### Выбранный отрывок
◆ ◆ ◆ ◆ ◆ ◆ ◆
Советские критики так настойчиво предпочитали слово фотографии (вербальность – визуальности) из‐за сплава абстрактно-унифицирующего смысла с конкретикой контекста. Фотографическая объективность же была решительно отвергнута Горьким:
«объективная истина» даже не фотография, а нечто гораздо хуже, – хуже потому, что она двулична, – «дуалистична», как говорят люди, читавшие философические книжки [Горький 1935а: 1].
Соцреалистическая фотография должна была быть в известной степени живописной и театральной [Добренко 2007: 363–399]. В иных случаях фото метафорически обвинялось в противостоянии соцреализму. Это происходило относительно равномерно на протяжении всего периода между Гражданской и Второй мировой войнами, но особо концентрированно – на рубеже 1920–1930‐х и в конце 1930‐х годов. Вторая группа материалов вызвана борьбой с натурализмом. Первая – борьбой с левыми тенденциями в советском искусстве, в частности с позициями журналов ЛЕФ и «Литфронт».
В выпадах против левых тенденций фото часто понималось крайне расширительно. Речь скорее велась о фотографичности – либо о технически-объективной фиксации действительности, либо о метафоре этого свойства. Поэтому критика фотографичности часто соседствовала или чередовалась с критикой документализма, фактографии и формализма. А, как известно, «борьба с формализмом – это есть борьба за социалистический реализм, за литературу социализма» [Усилить 1933: 1]. Сольский писал:
Работы Вертова в кино – формализм с примесью энчменизма. […] картины строятся на основании имеющегося материала без предварительного сценария – во-первых, и что снимается только жизнь, как она есть, без актеров и режиссеров – во-вторых. […] это течение ни в коем случае революционным считать нельзя. […] марксисты никогда не увлекались сверхреализмом. Художественная выдумка […] является неотъемлемым элементом творчества [Сольский 1928: 66].
◆ ◆ ◆ ◆ ◆ ◆ ◆
Ответьте по отрывку на три вопроса.
1. Кем была решительно отвергнута фотографическая объективность?
2. С позициями каких журналов связана борьба с левыми тенденциями в советском искусстве?
3. Чьи работы в кино Сольский назвал формализмом с примесью энчменизма?
Пункты, идущие после отрывка, для работы не понадобятся.
◆ ◆ ◆ ◆ ◆ ◆ ◆
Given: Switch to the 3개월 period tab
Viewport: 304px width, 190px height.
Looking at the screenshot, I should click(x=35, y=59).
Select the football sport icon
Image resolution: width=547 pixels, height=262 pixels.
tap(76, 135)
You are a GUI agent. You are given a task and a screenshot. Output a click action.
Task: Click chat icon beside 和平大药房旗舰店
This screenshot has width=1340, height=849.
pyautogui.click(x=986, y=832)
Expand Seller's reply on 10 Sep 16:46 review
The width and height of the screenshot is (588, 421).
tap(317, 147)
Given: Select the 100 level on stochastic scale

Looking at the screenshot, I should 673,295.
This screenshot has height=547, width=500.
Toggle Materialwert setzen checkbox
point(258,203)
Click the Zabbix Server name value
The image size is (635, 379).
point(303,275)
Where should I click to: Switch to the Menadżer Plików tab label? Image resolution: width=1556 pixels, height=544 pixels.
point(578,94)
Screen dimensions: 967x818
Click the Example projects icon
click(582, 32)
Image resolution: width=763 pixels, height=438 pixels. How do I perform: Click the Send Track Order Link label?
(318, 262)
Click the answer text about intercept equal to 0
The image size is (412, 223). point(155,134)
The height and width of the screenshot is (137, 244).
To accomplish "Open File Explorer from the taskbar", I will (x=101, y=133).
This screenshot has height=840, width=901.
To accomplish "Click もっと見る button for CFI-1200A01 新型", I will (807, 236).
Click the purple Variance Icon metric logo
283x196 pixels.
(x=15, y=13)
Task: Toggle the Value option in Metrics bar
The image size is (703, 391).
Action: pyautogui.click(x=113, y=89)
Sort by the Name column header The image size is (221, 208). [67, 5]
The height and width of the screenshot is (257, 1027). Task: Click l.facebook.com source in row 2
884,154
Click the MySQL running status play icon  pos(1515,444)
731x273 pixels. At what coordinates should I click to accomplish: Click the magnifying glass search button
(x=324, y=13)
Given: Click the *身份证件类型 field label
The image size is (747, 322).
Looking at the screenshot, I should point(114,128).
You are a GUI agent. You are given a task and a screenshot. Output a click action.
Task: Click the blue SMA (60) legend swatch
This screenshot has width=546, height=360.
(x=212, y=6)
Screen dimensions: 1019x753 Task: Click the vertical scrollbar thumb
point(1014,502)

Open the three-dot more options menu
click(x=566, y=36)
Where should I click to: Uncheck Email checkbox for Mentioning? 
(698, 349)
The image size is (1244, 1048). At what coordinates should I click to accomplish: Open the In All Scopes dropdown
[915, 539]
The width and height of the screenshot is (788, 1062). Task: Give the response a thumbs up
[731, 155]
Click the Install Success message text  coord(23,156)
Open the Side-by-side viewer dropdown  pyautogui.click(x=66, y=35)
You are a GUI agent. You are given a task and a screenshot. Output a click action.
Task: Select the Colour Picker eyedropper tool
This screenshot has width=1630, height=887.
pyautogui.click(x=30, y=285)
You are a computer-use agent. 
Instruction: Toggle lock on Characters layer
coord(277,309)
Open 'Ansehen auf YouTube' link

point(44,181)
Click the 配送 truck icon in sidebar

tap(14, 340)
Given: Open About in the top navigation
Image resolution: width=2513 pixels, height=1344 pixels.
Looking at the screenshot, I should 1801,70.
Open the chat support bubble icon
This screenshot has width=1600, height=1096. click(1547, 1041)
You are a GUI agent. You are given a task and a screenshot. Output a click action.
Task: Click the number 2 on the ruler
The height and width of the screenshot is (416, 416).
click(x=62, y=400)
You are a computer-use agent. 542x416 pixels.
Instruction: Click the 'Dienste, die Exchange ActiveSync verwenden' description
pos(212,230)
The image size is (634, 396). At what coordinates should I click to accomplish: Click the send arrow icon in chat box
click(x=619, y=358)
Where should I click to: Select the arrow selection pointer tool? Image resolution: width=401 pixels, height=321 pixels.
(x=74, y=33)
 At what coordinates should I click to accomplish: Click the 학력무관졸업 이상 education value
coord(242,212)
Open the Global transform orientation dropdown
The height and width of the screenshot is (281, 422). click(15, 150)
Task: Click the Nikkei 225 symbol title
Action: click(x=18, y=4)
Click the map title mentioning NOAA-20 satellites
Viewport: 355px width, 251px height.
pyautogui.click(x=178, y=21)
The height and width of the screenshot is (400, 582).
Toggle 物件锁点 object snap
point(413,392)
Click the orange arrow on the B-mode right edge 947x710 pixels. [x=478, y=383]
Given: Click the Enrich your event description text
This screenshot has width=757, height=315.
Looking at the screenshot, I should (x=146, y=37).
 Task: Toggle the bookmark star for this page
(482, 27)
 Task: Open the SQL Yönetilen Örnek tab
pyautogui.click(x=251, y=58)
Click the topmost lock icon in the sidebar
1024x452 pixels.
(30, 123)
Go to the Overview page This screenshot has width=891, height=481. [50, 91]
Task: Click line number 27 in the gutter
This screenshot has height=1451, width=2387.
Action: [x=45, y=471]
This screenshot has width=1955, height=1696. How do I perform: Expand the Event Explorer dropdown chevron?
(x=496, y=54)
◆ ◆ ◆ ◆ ◆ ◆ ◆
### Полное решение
1. Горьким.
2. ЛЕФ и «Литфронт».
3. Вертова.